Saat ini tidak diperlukan input manual nomor dokumen SUKET PP 55 maupun SKB. Sistem coretax sudah dirancang untuk mengenali fasilitas perpajakan tersebut secara otomatis, selama fasilitas tersebut memang masih aktif dan tercatat di profil WP yang bersangkutan.
“Fasilitas perpajakan Wajib Pajak otomatis akan masuk ke dalam sistem eBupot lawan transaksi apabila Wajib Pajak tersebut memang sudah mendapatkan fasilitas perpajakan yang ada di layanan Wajib Pajak sistem coretax,” demikian keterangan dalam FAQ Coretax.
Untuk memastikan fasilitas tersebut aktif, WP dapat mengeceknya langsung melalui Portal Saya > Profil Saya > tab Fasilitas Aktif di laman DJP Online.
Panduan Pembuatan Bukti Potong untuk WP dengan SUKET PP 55
Ketika Wajib Pajak penerima penghasilan memiliki fasilitas berupa:
Surat Keterangan Memenuhi Kriteria Sebagai Wajib Pajak Yang Memiliki Peredaran Bruto Tertentu berdasarkan PP Nomor 55 Tahun 2022, maka sistem eBupot akan otomatis menampilkan pilihan tersebut saat Anda membuat Bukti Potong (BPPU).
Berikut langkah-langkah membuat Bukti Potong di eBupot Coretax:
1. Buat Bukti Potong
Masuk ke menu eBupot > BPPU > Create eBupot BPU. Isikan masa pajak saat terjadi penghasilan (tergantung waktu pembayaran atau saat pembayaran seharusnya dilakukan).
2. Isi Data Wajib Pajak
Masukkan NPWP 16 digit dan NITKU sesuai lokasi penyedia barang atau jasa.
3. Pilih Fasilitas Pajak
- Untuk WP OP dengan omzet berjalan ≤ 500 juta, pilih Fasilitas Lainnya.
- Untuk WP OP dengan omzet > 500 juta atau WP Badan, pilih Surat Keterangan Memenuhi Kriteria Sebagai Wajib Pajak yang Memiliki Peredaran Bruto Tertentu.
4. Tentukan Objek dan Kode Pajak
- 28-403-03: untuk OP omzet s.d.

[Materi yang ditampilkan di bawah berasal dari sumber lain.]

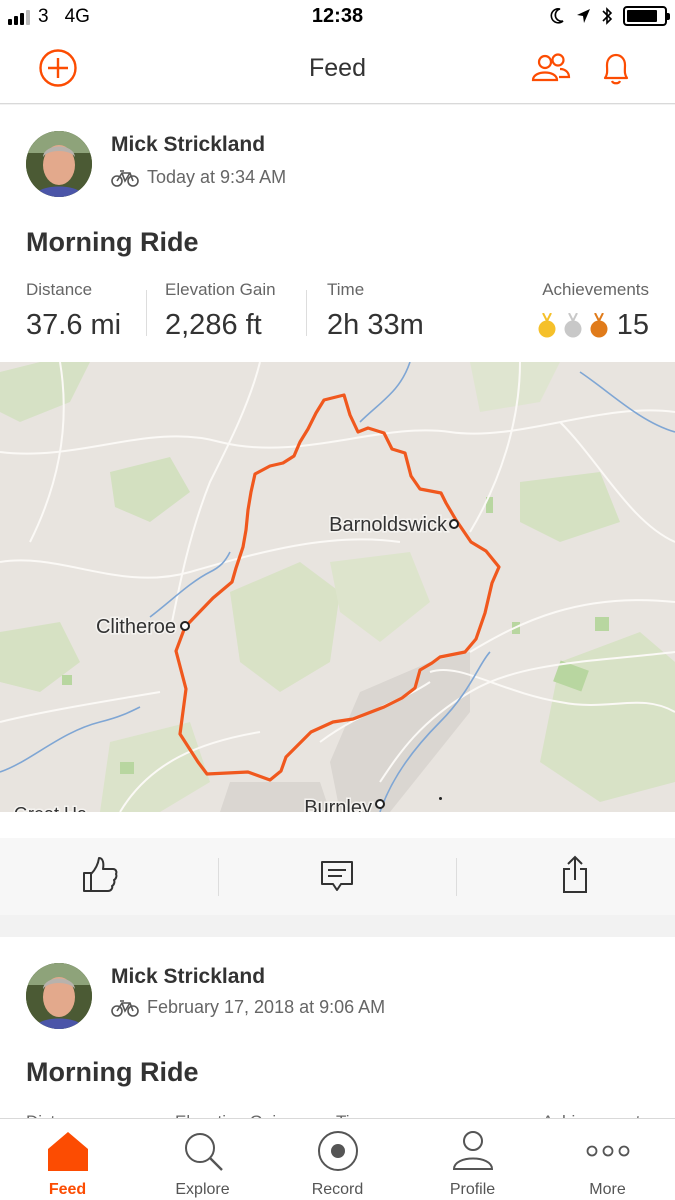 This screenshot has height=1200, width=675. Describe the element at coordinates (202, 1190) in the screenshot. I see `tab-label: Explore` at that location.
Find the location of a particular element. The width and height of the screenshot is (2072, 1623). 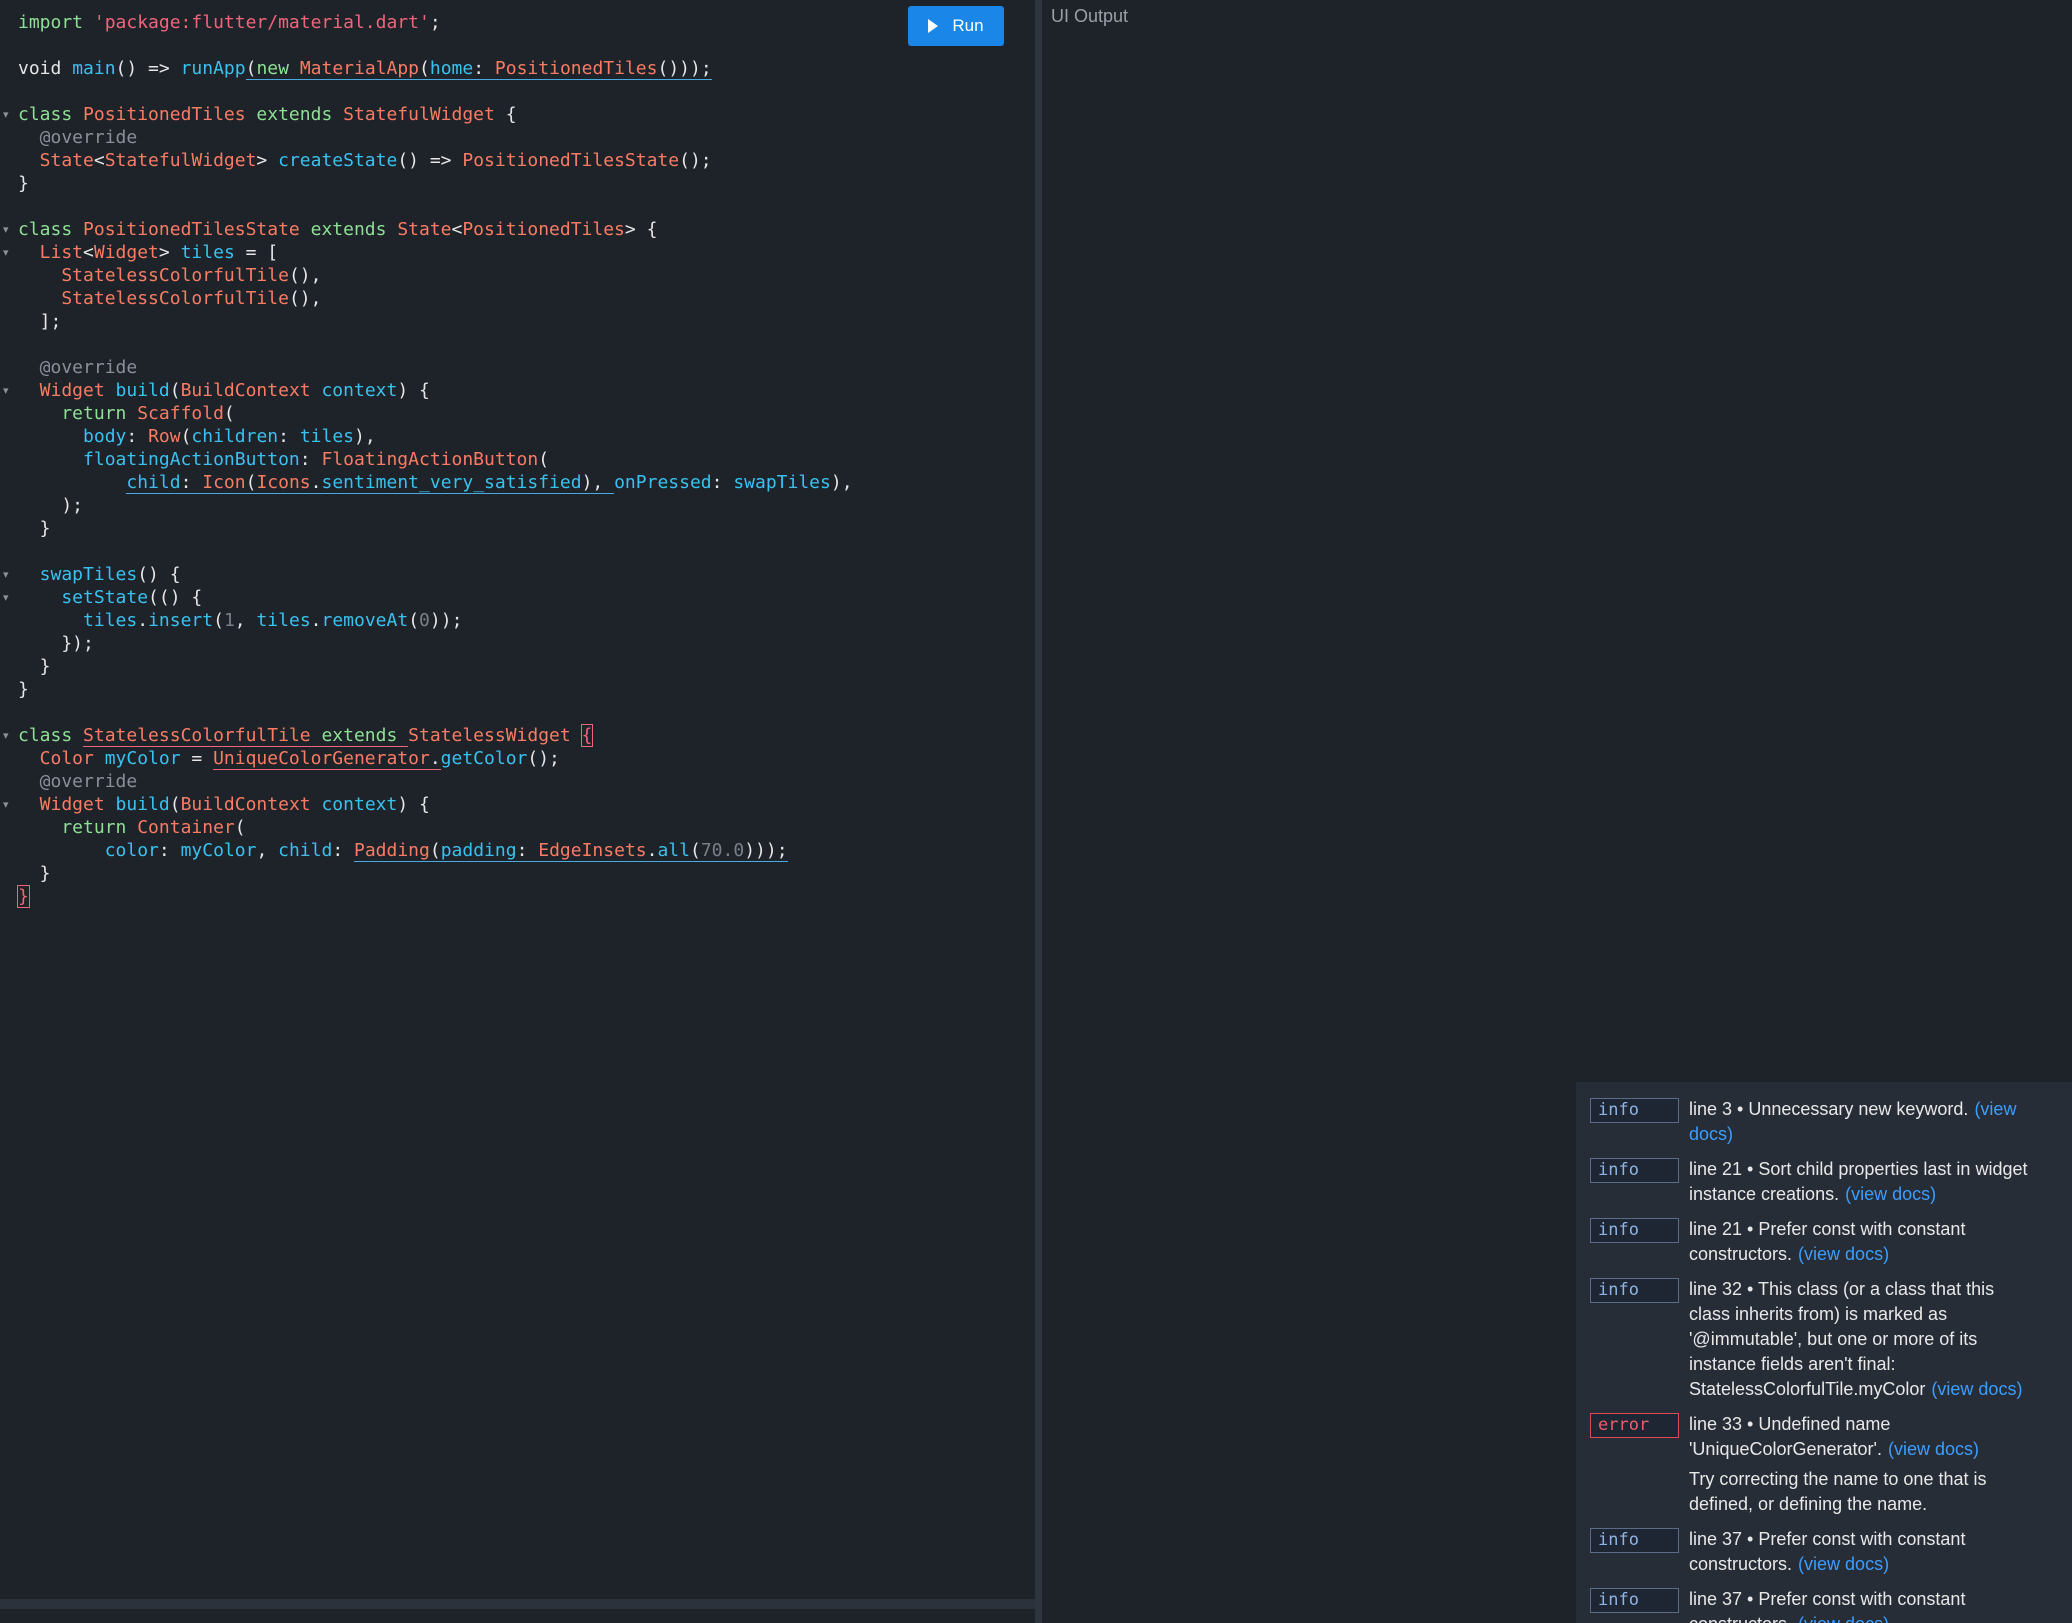

code-token: home is located at coordinates (452, 69).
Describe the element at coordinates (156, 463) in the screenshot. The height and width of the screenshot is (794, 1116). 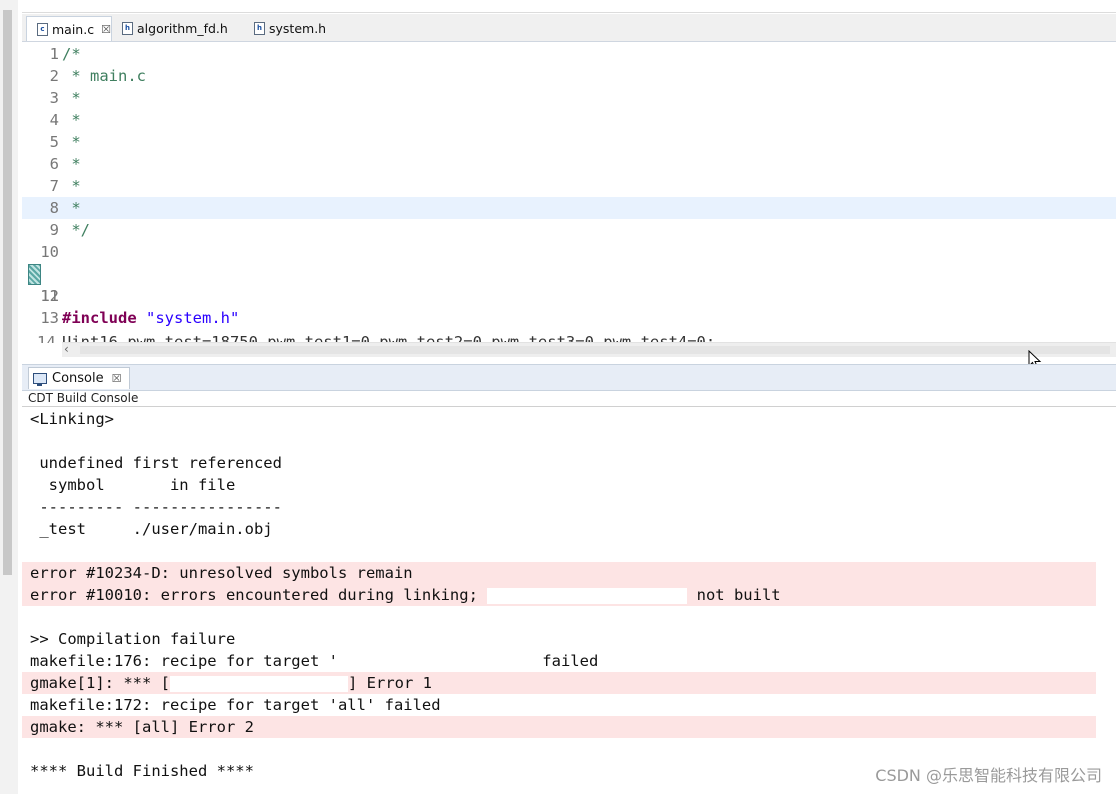
I see `console-line-text: undefined first referenced` at that location.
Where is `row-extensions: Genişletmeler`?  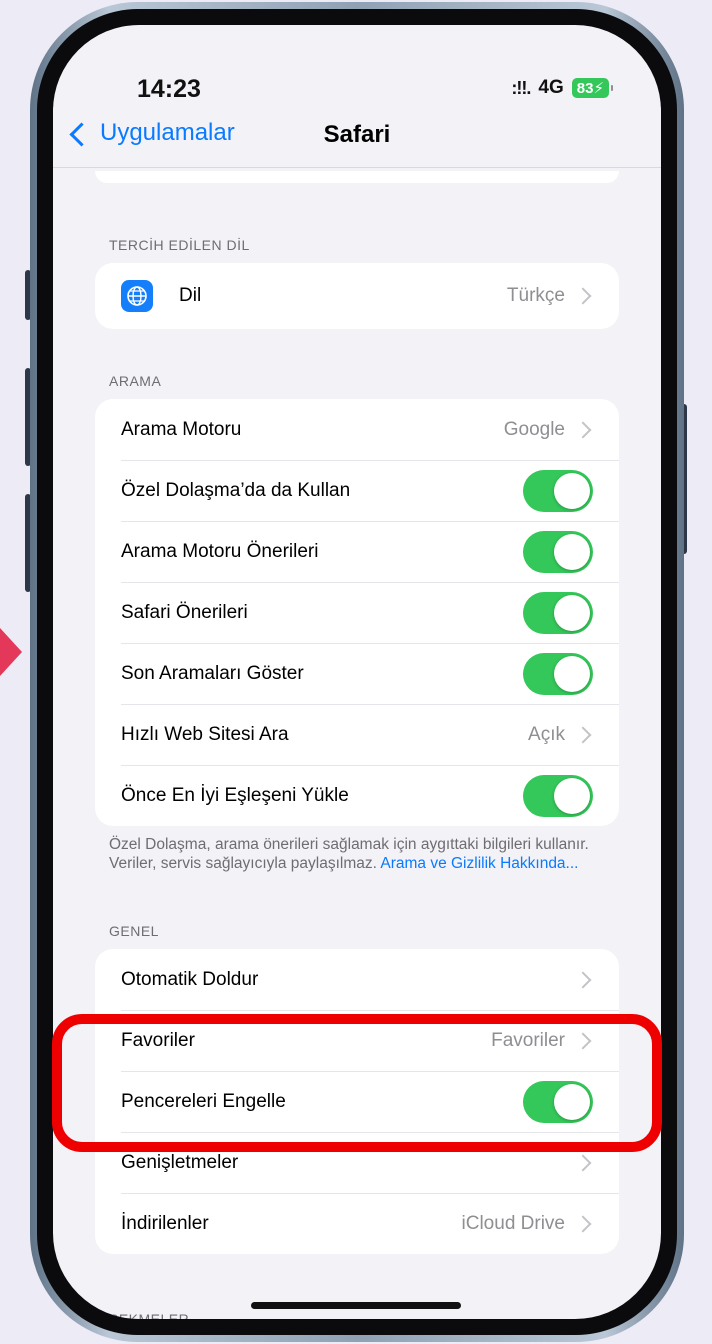 row-extensions: Genişletmeler is located at coordinates (357, 1162).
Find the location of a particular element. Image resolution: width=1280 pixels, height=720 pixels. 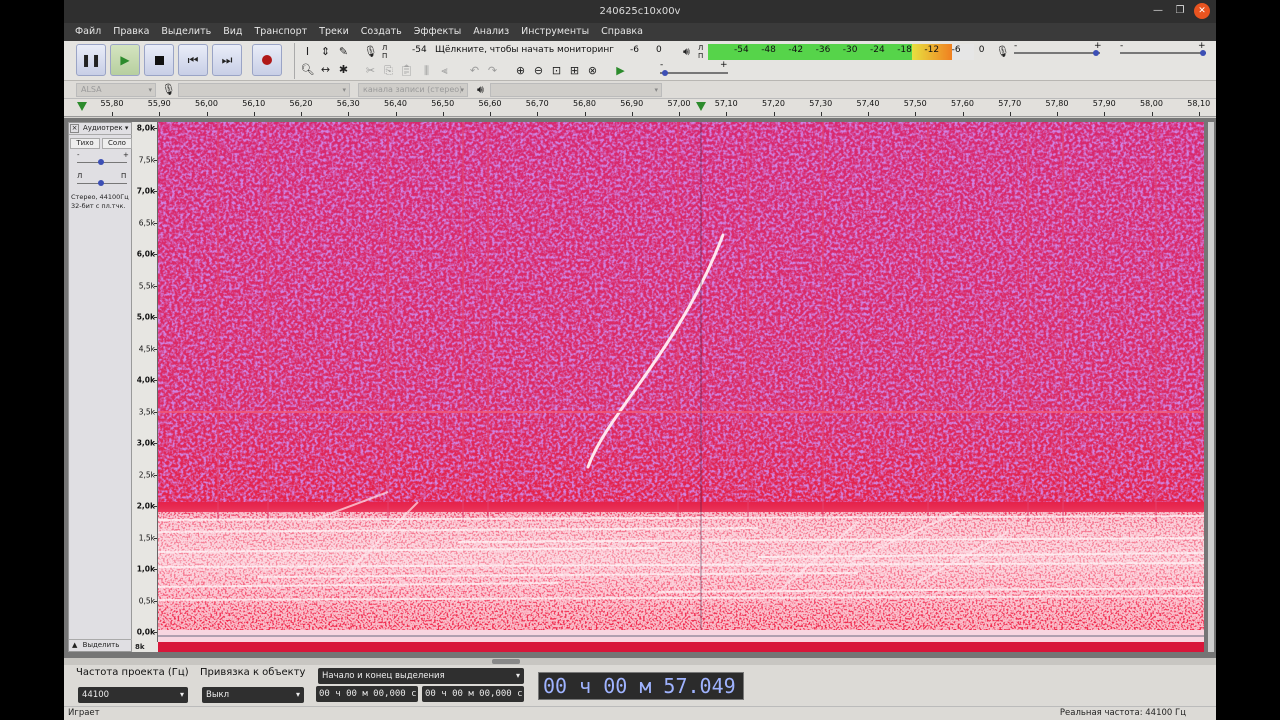

speaker-icon: 🔊︎ is located at coordinates (686, 52).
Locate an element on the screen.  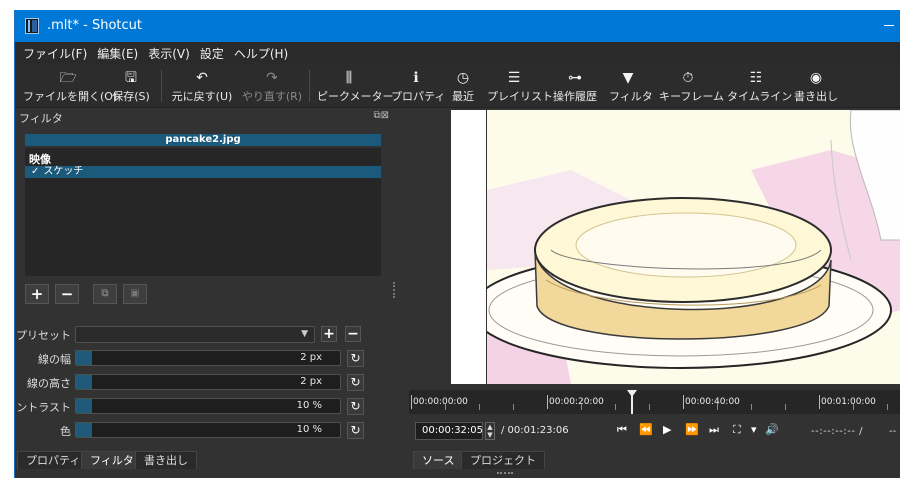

Rp500 juta. Objeknya berbunyi Pemotongan PPh atas transaksi penjualan barang atau penyerahan jasa oleh WP OP dengan peredaran bruto tertentu sesuai PP 55 Tahun 2022.
- 28-403-01: untuk OP > 500 juta atau Badan.
5. Isi Tarif Pajak
- Untuk WP dengan omzet ≤ 500 juta: ubah tarif manual menjadi 0%.
- Untuk lainnya: sistem akan otomatis mengisi tarif 0,5%.
6. Lengkapi Dokumen Referensi
Pastikan Anda mencantumkan dokumen pendukung transaksi seperti invoice, nomor dan tanggal dokumen, serta NITKU pemotong.

Ketentuan Tambahan: Pahami Kategori Wajib Pajak PBT
Kategori WP PBT (Wajib Pajak dengan Peredaran Bruto Tertentu) mencakup:
- Orang Pribadi dan Badan dengan omzet ≤ Rp4,8 miliar;
- Tidak termasuk CV/Firma milik WP pekerja bebas atau lembaga/yayasan;
- Telah memperoleh SUKET PP 55 Tahun 2022 yang masih aktif.
Jika transaksi dilakukan dengan WP PBT, maka PPh yang dipotong bukan PPh 23 atau PPh 22, melainkan PPh Final 0,5%, atau 0% jika omzetnya ≤ Rp500 juta dan memberikan Surat Pernyataan sesuai Lampiran C PMK 164 Tahun 2023.
Catatan Penting
- Fasilitas SUKET dan SKB masuk whitelist, tidak perlu diinput manual.
- WP tetap harus menyerahkan salinan SUKET atau Surat Pernyataan kepada pemotong.
- Tarif dan kode objek harus sesuai ketentuan PMK-164/2023.
- Jenis setoran 411128-423 telah diubah menjadi 411128-100 (remapping).